**SELECTION**
Yeah they generally did give guidelines, but usually for the module/supermodule as a whole, and not for individual sections within a module (and definitely not for individual subsections within the original T1-4 after a quick double check). I think it is useful for newer editions, don't get me wrong, but going into say, T1-4 original you had your starting level laid out and it was assumed that a party would be more apt to 'feel out' which parts of the super module they could handle at any given point, based on composition and player skill.
With the narrower spread of party size in a modern gaming group (Both via actual pcs and general lack or at least lower number of henchmen in more modern gaming groups), the different scaling (especially when transitioning between tiers), and the slightly different evasion/escape rules, a more granular 'recommended level' is totally acceptable within a module. It is just worth noting the difference for people looking at minutia.
The cover art is by Keith Parkinson, not by Easley.
Keith was one of my favorites of that crew. I have a signed poster of Lord Soth's Charge from him from Gen Con 2000.
Seems like it would be unwieldy to use at the table.
Thanks for the review, a real delight to who would like to have this book, but at that price I am going to run the original Ad&d and maybe in time the Princes of the Apocalypse... in this way i think we can have the best of 2 worlds, like this book provides.
I received a copy of this from my brother for Christmas in 2021, and I love the art and the info! I’m in a tizz over which to run first, this one or the Into The Borderlands volume, and I’m debating melding the two together at the point where Hommlet is the village just outside of the Keep On The Borderlands so I can move from the Caves of Chaos into a excursion into Hommlet to the moat house and send the characters into the encounters that lead to the Temple itself. Any thoughts on that type of semi homebrew?

**DIRECTIONS**
- A) According to the review comments, who created the cover art?
- B) Summarize the review comments in two sentences.
- C) Carry on the review comments from the point where they stop.

**SUPPLIED DATA**

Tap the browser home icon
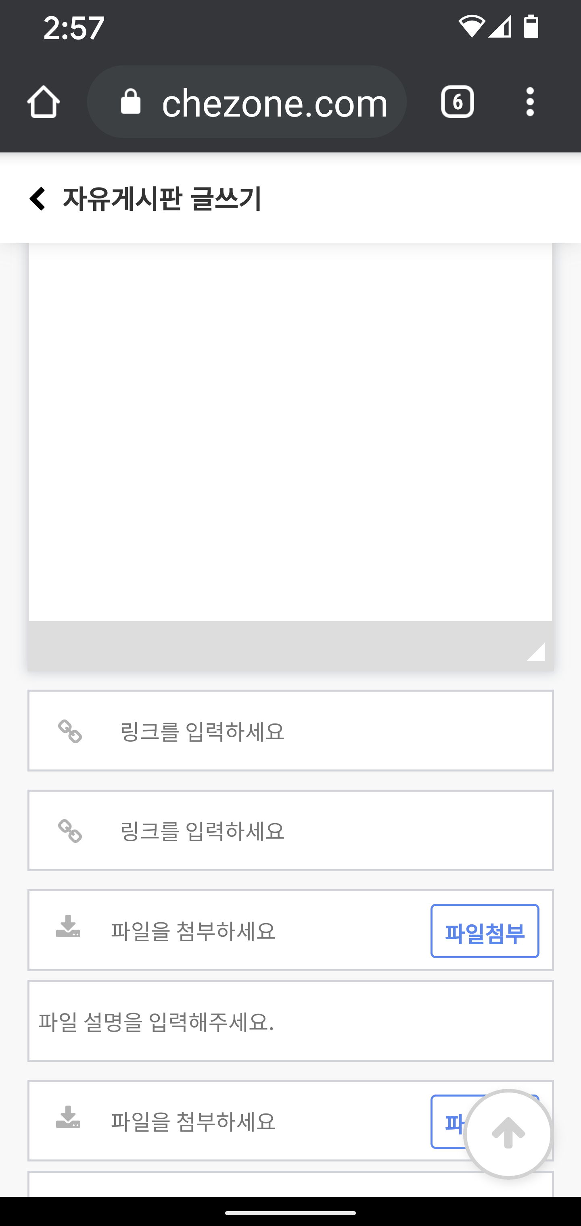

**ANSWERS**
- A) Keith Parkinson

- B) The review comments observe that the original T1-4 gave level guidelines for the supermodule as a whole rather than for individual sections, while a more granular recommended level suits modern groups because of their narrower spread of party sizes, different scaling, and different escape rules. Other commenters credit the cover art to Keith Parkinson, find the book likely unwieldy at the table or too costly, and consider melding this volume with the Into The Borderlands volume.

- C)
That sounds like an interesting mix, and wouldn't be out of the design scope of them, since all you'd have to do is place a few different things in different directions. My only concerns might be a) how the individual in-town resources/quests might mingle, although that shouldn't be too hard to adapt, and b) The overall level progression, since it might stack experience a bit much. That having been said, the latter isn't a bad idea, especially if you run games like I do, and have replacement characters come in as new characters with a relatively fresh slate/minimal xp.
@@rpgcrawler I think if I substitute the moat house portion for the Caves of Carnage, then when they are 3rd level, move into Hommlet and have hooks to lead them into the Temple?
Sounds like a good balance, effectively separating the two points of rest/resupply on either side of the moathouse, with the option to keep the caves in reserve in case they need a little boost and/or variety afterward.
Goodman Games are VERY expensive to buy here in Australia!
I could only imagine. Some things just cost so much to ship over and pass through I guess.
There’s a UK branch, but the website is either down or broken. I can’t find anything recognisable
I went to a Gencon way back in the day and meet Gary Gygax and actually asked him how to pronounce several d&d names, including Iuz, he said it’s pronounced “is”… took me a while to wrap my head around it, but that is what he told me.
Nice. At least you got it straight from his mouth. I couldn't even imagine how to pronounce some of those names, so I'd probably take whatever was said and then... promptly mispronounce it anyway lol.
I'm having trouble justifying this one. I love the Classis series, but don't think I would run it. The superdungeon niche is already filled by The Princes of the Apocolypse for me. It's not that it isnt worth the price - it looks amazing, but I do wish it didnt have to be so expensive.
Yeah, when you have other options, it can be super hard to justify, even a classic. I run into that issue when picking things to run rather than review all the time.
@@rpgcrawler Either way, that was a fantastic overview and review. Thanks so much for giving us a really clear picture of what it is.
Perhaps you would want REAL D&D?
$53 on Amazon today
Meow, Harley Stroh.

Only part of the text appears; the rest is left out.